--- start of EXTRACTED TEXT ---

A little air war booty

Luftkriegsbeute

While searching for images to illustrate my Wartime article, I came across this German propaganda poster from 1918. It ultimately didn't make the cut but I think it's very interesting. The seaplane soaring into the top left of the poster is a Friedrichshafen FF.33; in fact it is the very one which scouted for the raider Wolf during its voyage into Australasian waters in 1917, Wölfchen ('Little wolf' or rather 'Wolf's cub'). But what about the two people in the lower right, cowering in fear before the swooping aeroplane? They appear to be stereotypical and somewhat racist images of Africans, or possibly Papuans. I suspect the latter. The Wolf came close to Africa twice, near the Cape of Good Hope on both its outbound and inbound legs, but it also sailed past Rabaul after preying on Allied shipping in the South Pacific. Rabaul would have had more resonance for Germans than South Africa, because it had been the capital of German New Guinea until 1914, when the Australians occupied the colony. So perhaps this poster should be seen as suggesting to the German public that Wolf's visit was a token of Germany's continuing claims in New Guinea and would soon return to reclaim its imperial possessions. And that it had reminded the natives who their real masters were.

But the poster had a more overt purpose, indicated by the text at the bottom: to advertise the Deutsche Luftkriegsbeute Ausstellung, or 'German air war booty exhibition', held in Munich sometime in 1918 (after February, when Wolf returned to Germany, and before November, presumably) along with associated military concerts. Presumably these were primarily propaganda exercises to rally the home front, but they may also have been used to raise funds for the war effort. However, I haven't been able to find much information about the exhibition, other than this poster and the rather striking ones below. (Apparently a pocket guide is still extant.)

Luftkriegsbeute

This one, which appears to be a generic poster with a blank space for organisers to fill in with more timely information about the exhibition, also shows the Wölfchen, this time in profile view, and presumably that's Wolf itself steaming into the lefthand side. Presumably the aircraft itself was on display in the exhibition. The fact that Wölfchen was used twice must tell us something of the propaganda impact of Wolf's successes in successfully evading all the Allied navies after sinking so many merchant ships; no other recognisable individual aircraft appears in the posters I've found, not even the Red Baron's Dreidecker. But equally it might tell us something of the desperation beginning to be felt in Germany in 1918, because after all Wolf's successes could not and did not alter the course of the war.

Luftkriegsbeute

Here's another exhibition poster showing a German aeroplane. Or rather the left half of one...

Luftkriegsbeute

... here's the right half...

Luftkriegsbeute

... and here they are stitched together somewhat ineptly by myself. (Click for full size.) It shows an Albatros D.V, engine running and presumably in flight. The word 'DELKA' in the top left corner might be thought to be the name of the Albatros, or maybe the pilot, contrary to my claim above that there are no specific aeroplanes identified in these posters. But it reappears in the last poster reproduced below and I think DELKA is just an acronym for the exhibition itself, i.e. DEutsche LuftKriegsbeute Ausstellung.

Luftkriegsbeute

Most of the posters are more like this, showing German airpower dominating Allied airpower, usually signified by an imperial eagle and a terminally damaged enemy aeroplane. And that's what you'd expect from a war trophy exhibition, captured machines, not friendly ones like the Wölfchen and the Albatros. But that's being pedantic, and maybe there's some nuance to the word Kriegsbeute which I'm not picking up.

--- end of EXTRACTED TEXT ---
--- start of SOURCE MATERIAL ---

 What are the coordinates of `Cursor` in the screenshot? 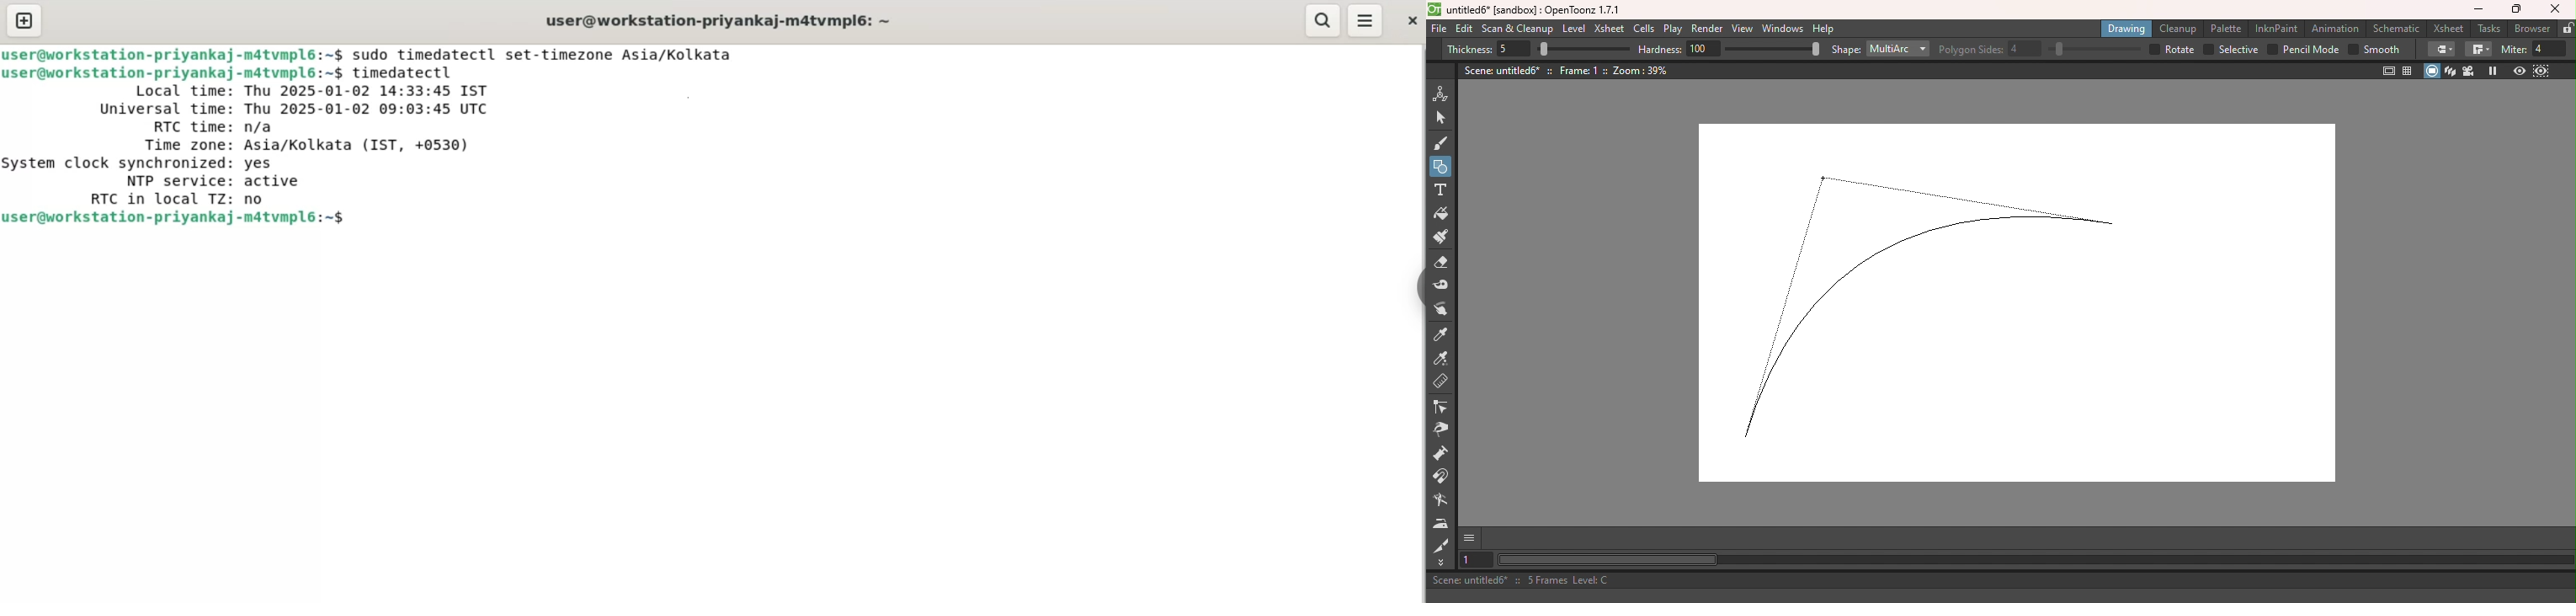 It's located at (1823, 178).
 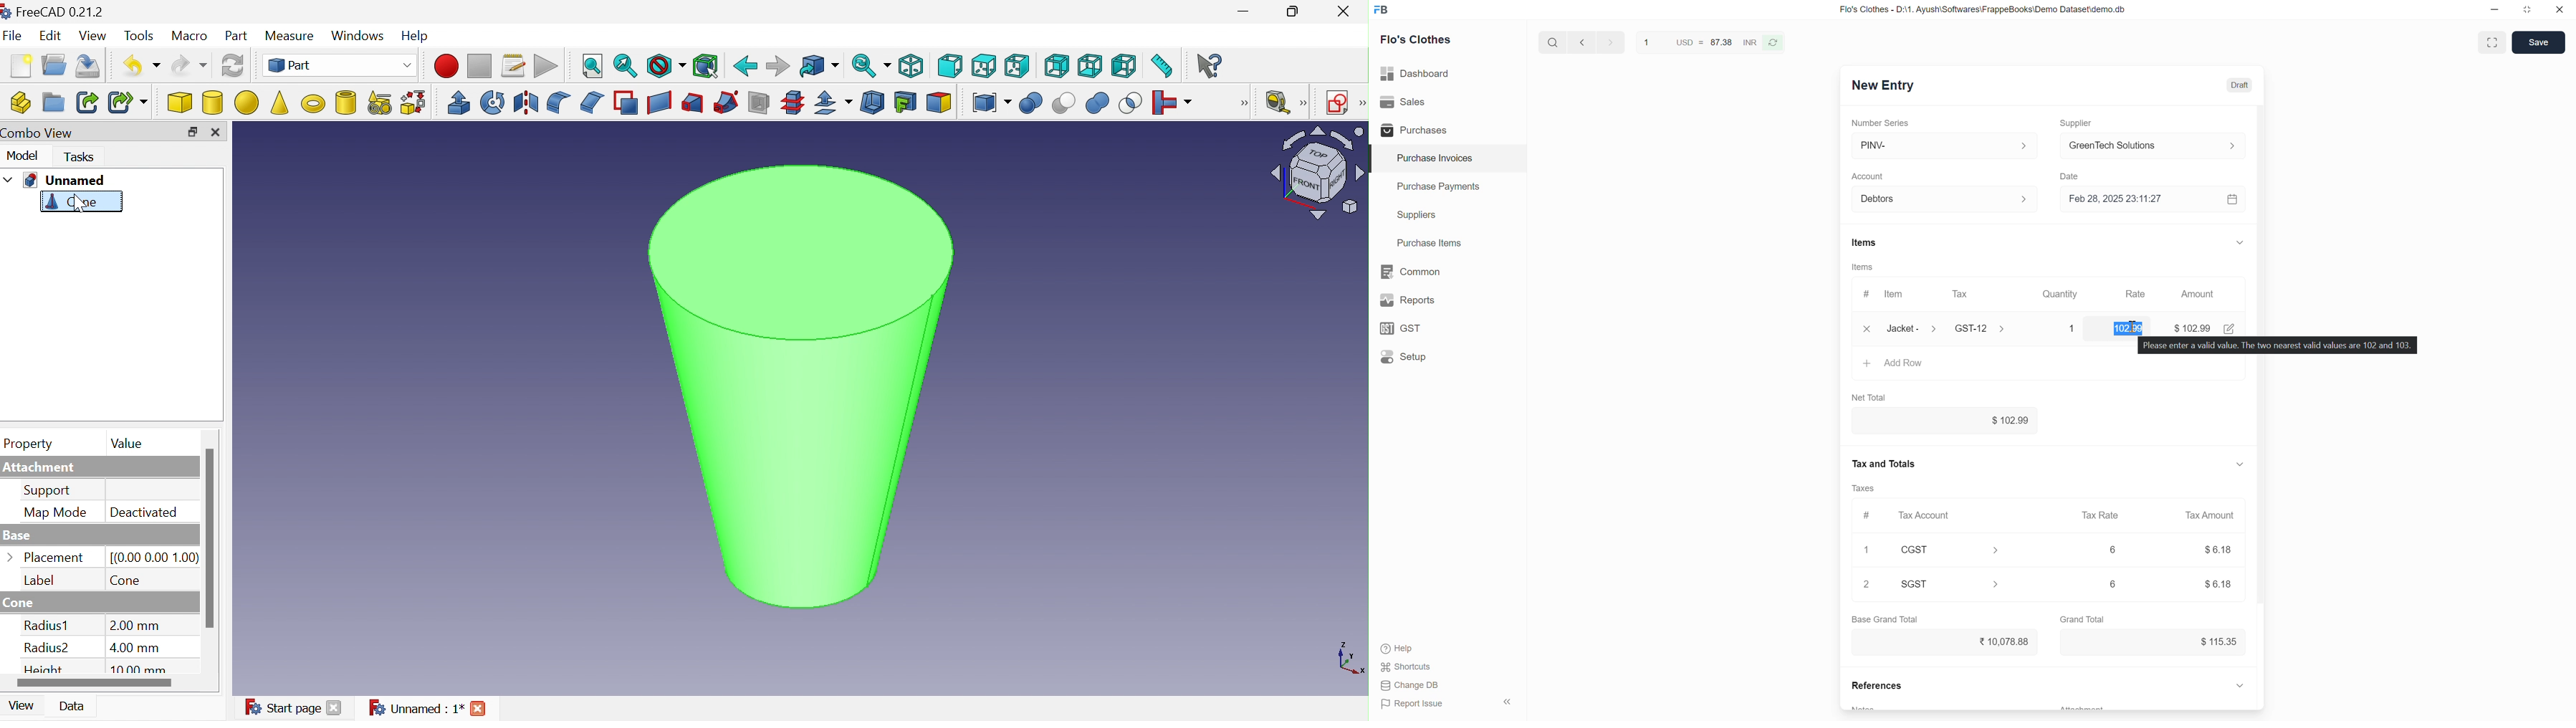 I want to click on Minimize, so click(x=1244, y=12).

--- end of SOURCE MATERIAL ---

▶ [WRITTEN REQUEST]:
Reproduce verbatim the stretch from "Most of the" through "not picking up." in the piece on German air war booty posters above.

▶ [FULL SOLUTION]:
Most of the posters are more like this, showing German airpower dominating Allied airpower, usually signified by an imperial eagle and a terminally damaged enemy aeroplane. And that's what you'd expect from a war trophy exhibition, captured machines, not friendly ones like the Wölfchen and the Albatros. But that's being pedantic, and maybe there's some nuance to the word Kriegsbeute which I'm not picking up.